*** Block opens ***

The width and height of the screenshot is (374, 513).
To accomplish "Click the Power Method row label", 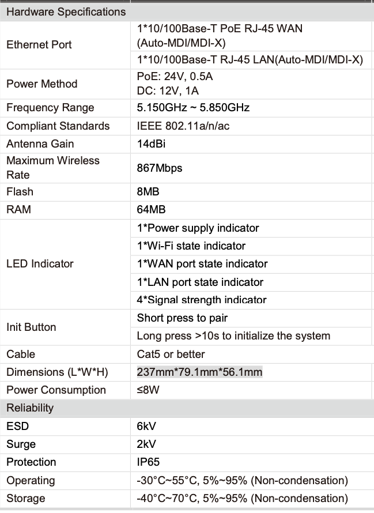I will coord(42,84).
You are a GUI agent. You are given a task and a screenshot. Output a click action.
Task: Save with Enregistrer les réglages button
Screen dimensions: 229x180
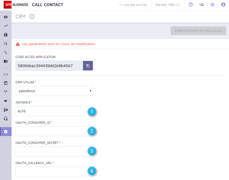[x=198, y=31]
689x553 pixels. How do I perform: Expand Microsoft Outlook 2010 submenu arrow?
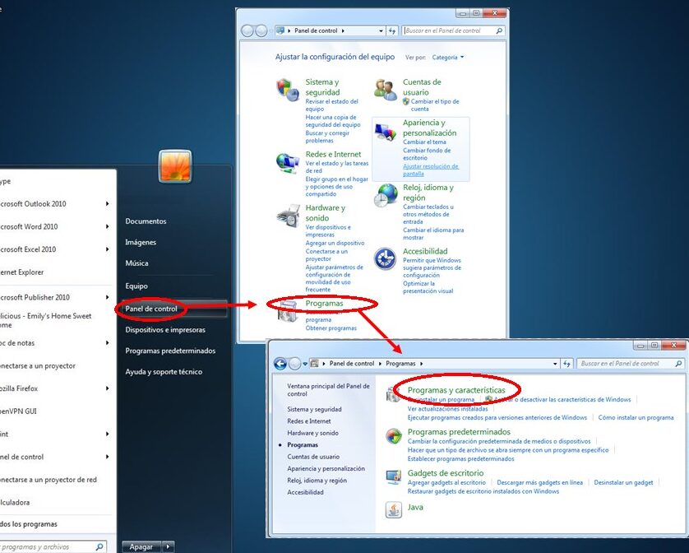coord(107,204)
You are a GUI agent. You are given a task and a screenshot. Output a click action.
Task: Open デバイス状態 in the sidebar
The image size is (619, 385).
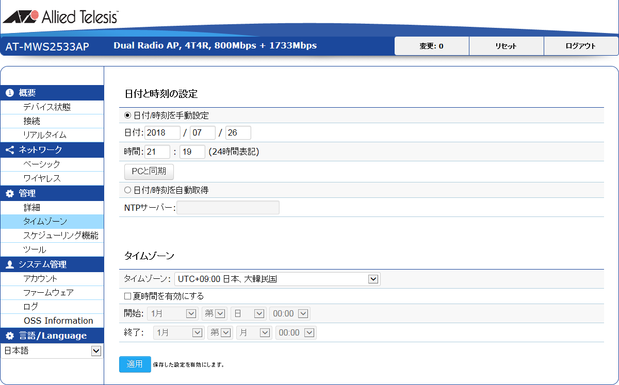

*** Block closes ***
*** Block opens ***

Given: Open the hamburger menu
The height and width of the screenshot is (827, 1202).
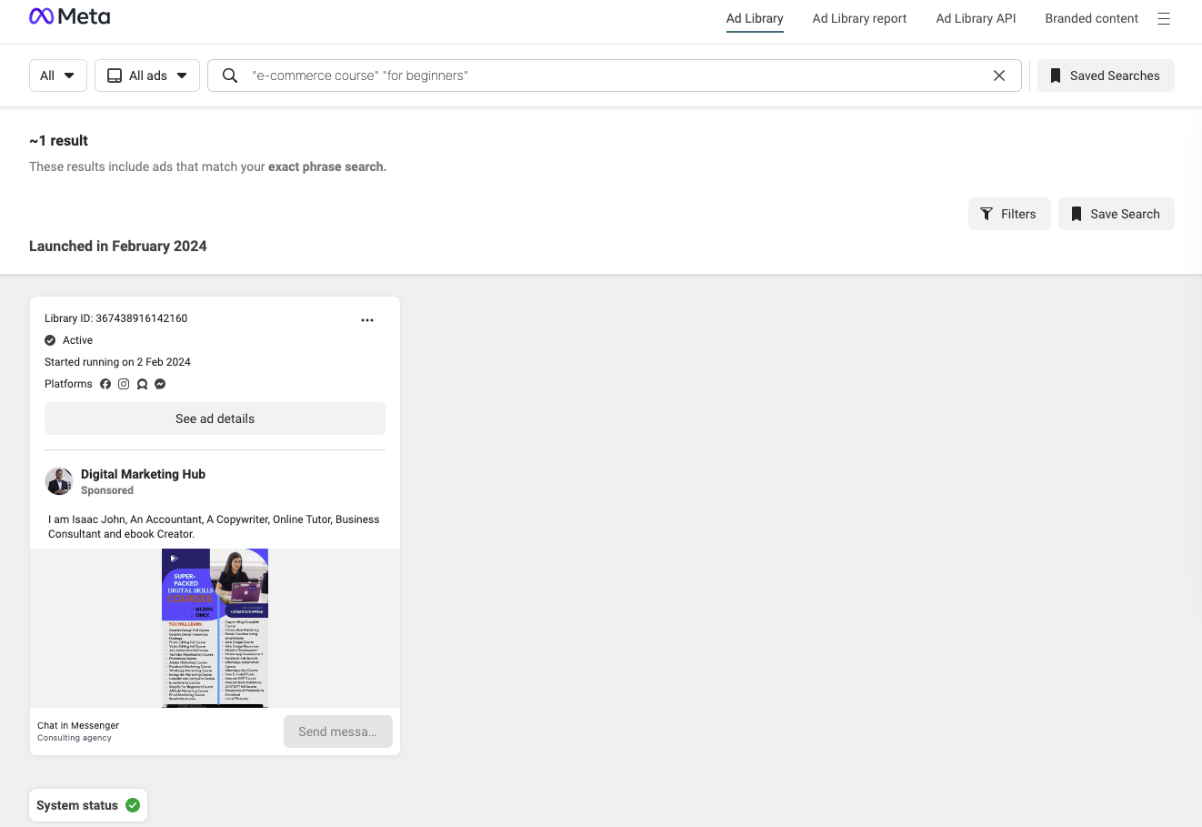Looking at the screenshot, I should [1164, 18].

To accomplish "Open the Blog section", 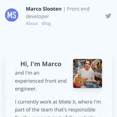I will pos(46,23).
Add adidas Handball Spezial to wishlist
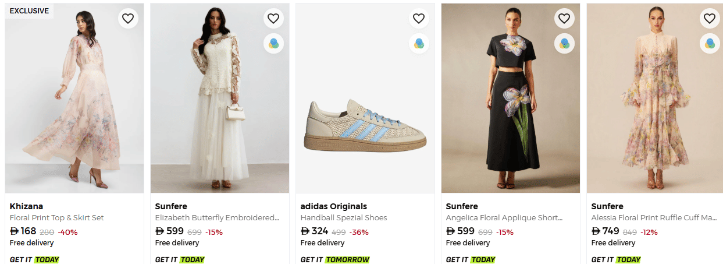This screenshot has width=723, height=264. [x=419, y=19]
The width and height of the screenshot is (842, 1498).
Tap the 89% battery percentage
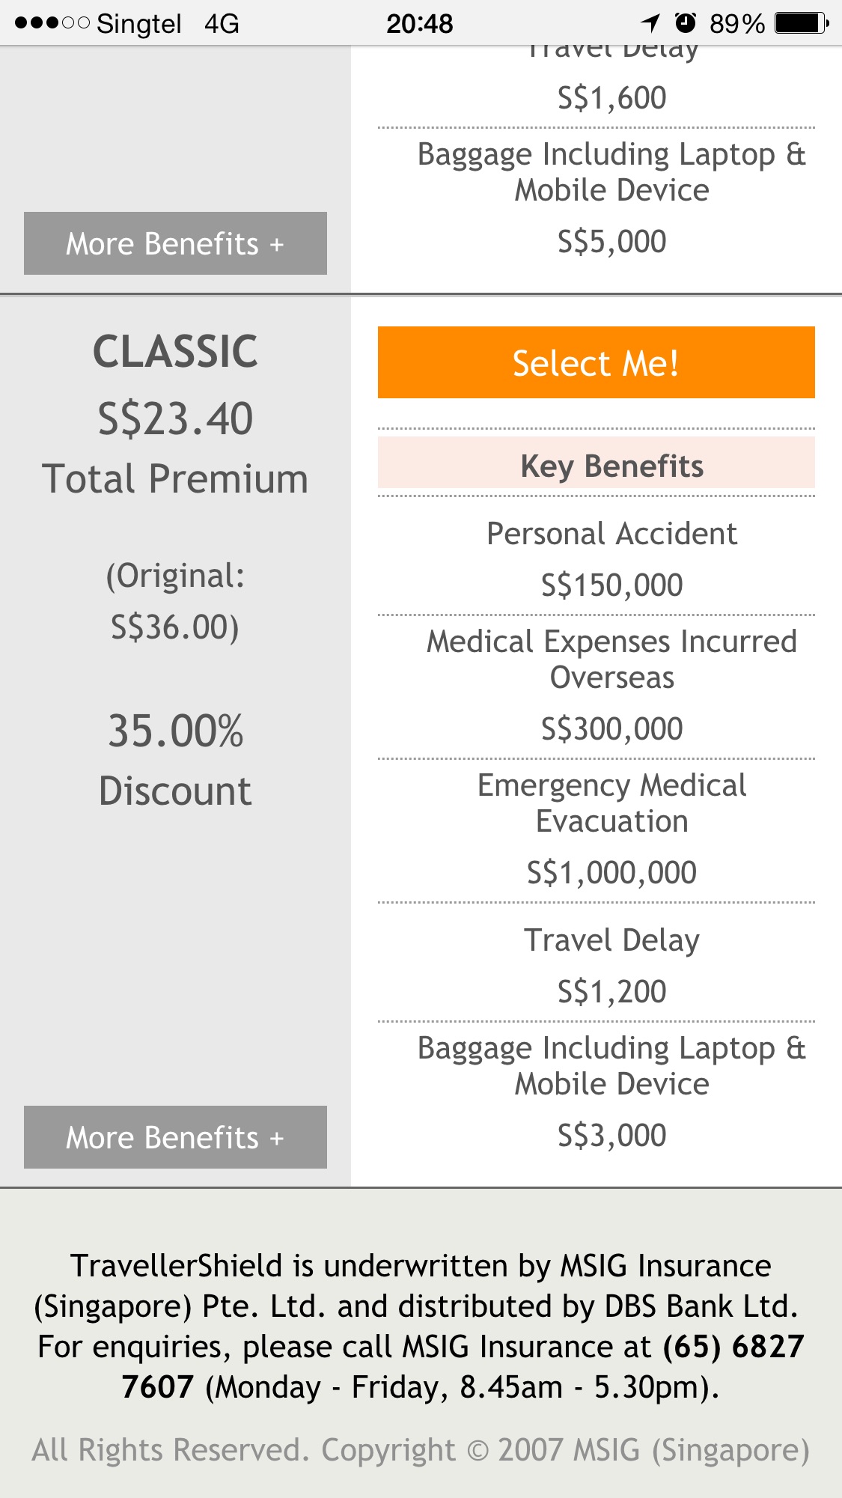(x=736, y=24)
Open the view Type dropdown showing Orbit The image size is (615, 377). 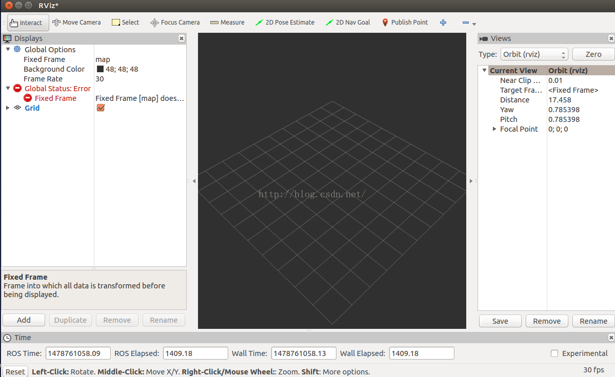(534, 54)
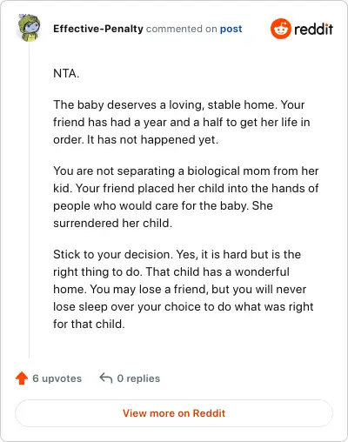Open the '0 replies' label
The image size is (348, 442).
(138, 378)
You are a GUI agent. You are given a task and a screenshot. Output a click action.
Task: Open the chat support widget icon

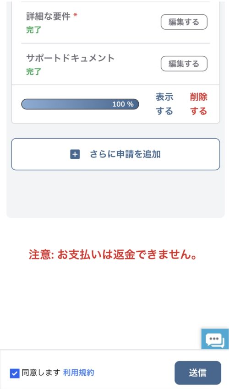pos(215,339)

*** Block closes ***

From the records above, transcribe only the stretch from the line with "689x553 pixels. How" through the line with "The image size is (619, 385).", keeping both ends. Omit pictures.

**Written reply**.
689x553 pixels. How do I perform: Expand Microsoft Outlook 2010 submenu arrow?
coord(107,204)
You are a GUI agent. You are given a task and a screenshot. Output a click action.
Task: Open デバイス状態 in the sidebar
The image size is (619, 385).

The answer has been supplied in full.